VMCS是物理内存的一个4KB页面（4KB对齐），包含了6个区域，guest/host状态，VM运行控制，VM entry控制，VM exit控制以及VM exit的信息。

按理说可以直接通过内存的操作来操作VMCS的相应区域，但是Intel明确要求需要用vmread/vmwrite来读写相应区域和字段，因为VMCS的layout是随着CPU架构而进行改变的，不同的CPU可能使用不同的VMCS layout，所以直接访问某个内存偏移是不具有准确性和兼容性的。

而且，按照Intel一贯的风格，VMCS的layout是没有公布出来的，this seems a secret。

但是，好奇心作祟！这个VMCS layout到底是什么样的呢，例如guest的状态到底存在VMCS这个4KB内存的什么位置呢？

我做了一个kernel module，来找出VMCS的layout。下面显示的是Intel Sandybridge的VMCS layout的一部分，仅供参考。

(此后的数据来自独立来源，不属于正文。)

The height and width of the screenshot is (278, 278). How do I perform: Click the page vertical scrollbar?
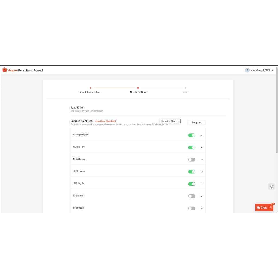pos(277,114)
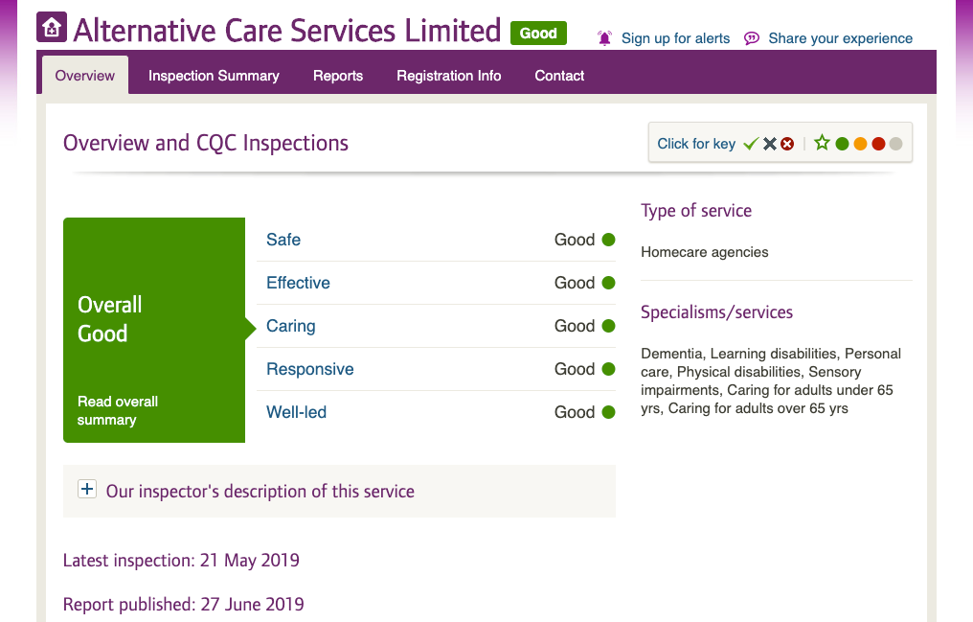Open the Safe rating details
Viewport: 973px width, 622px height.
(283, 240)
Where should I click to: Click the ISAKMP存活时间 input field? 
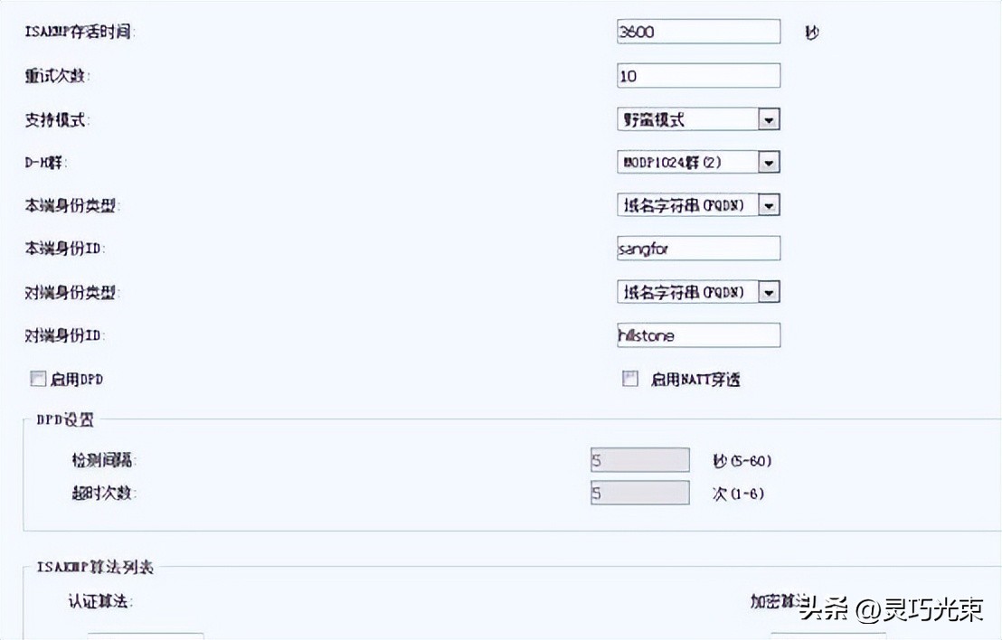tap(698, 31)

in sandybridge physical host, it shows.

[ 4840.029135] [i] vmx supported cpu.

[ 4841.029145] [i] msr 0x3a: lock bit is on. vmxon bit is on. ok

[ 4840.029147] [i] revision id: 0x00000010

[ 4840.029163]  # vpid = 0x2f0

[ 4840.029167]  # pi_notification_vector = 0x44

[ 4840.029171]  # eptp_index      na

[ 4840.029172]  # g_es_select = 0x200

[ 4840.029173]  # g_cs_select = 0x218

[ 4840.029175]  # g_ss_select = 0x230

[ 4840.029176]  # g_ds_select = 0x248

[ 4840.029177]  # g_fs_select = 0x260

[ 4840.029178]  # g_gs_select = 0x278

[ 4840.029179]  # g_ldtr_select = 0x290

[ 4840.029180]  # g_tr_select = 0x2a8

[ 4840.029181]  # g_interrupt_status = 0x2a8

[ 4840.029183]  # h_es_select = 0x300

[ 4840.029184]  # h_cs_select = 0x304

[ 4840.029185]  # h_ss_select = 0x308

[ 4840.029186]  # h_ds_select = 0x30c

[ 4840.029187]  # h_fs_select = 0x310

[ 4840.029188]  # h_gs_select = 0x314

[ 4840.029189]  # h_tr_select = 0x318

[ 4840.029190]  # io_bmap_a = 0xa0

[ 4840.029192]  # io_bmap_a_hi = 0xa4

[ 4840.029193]  # io_bmap_b = 0xa8

[ 4840.029194]  # io_bmap_b_hi = 0xac

[ 4840.029195]  # msr_bmap = 0xb0

[ 4840.029196]  # msr_bmap_hi = 0xb4

[ 4840.029198]  # exit_msr_store_addr = 0xb8

[ 4840.029199]  # exit_msr_store_addr_hi = 0xbc

[ 4840.029200]  # exit_msr_load_addr = 0xc0

[ 4840.029201]  # exit_msr_load_addr_hi = 0xc4

[ 4840.029203]  # entry_msr_load_addr = 0xc8

[ 4840.029204]  # entry_msr_load_addr_hi = 0xcc

[ 4840.029205]  # exec_vmcs_ptr = 0xd0

[ 4840.029206]  # exec_vmcs_ptr_hi = 0xd4

[ 4840.029208]  # tsc_offset = 0xd8

[ 4840.029209]  # tsc_offset_hi = 0xdc

[ 4840.029210]  # virt_apic_page_addr = 0xe0

[ 4840.029211]  # virt_apic_page_addr_hi = 0xe4

[ 4840.029213]  # apic_access_addr = 0x78

[ 4840.029214]  # apic_access_addr_hi = 0x7c

[ 4840.029215]  # pi_desc_addr = 0x50

[ 4840.029217]  # pi_desc_addr_hi = 0x54

就是说在Intel Sandybridge里面MSR_bitmap是位于VMCS的偏移量0xb0处，IO_BITMAP位于0xa0，和0xa8的位置。

而在最近的Skylake上IO_BITMAP分别位于0x2c8和0x2d0的位置。

可见不同的CPU，VMCS的layout的确不同，不能直接通过某个固定偏移访问VMCS来获取相应的字段。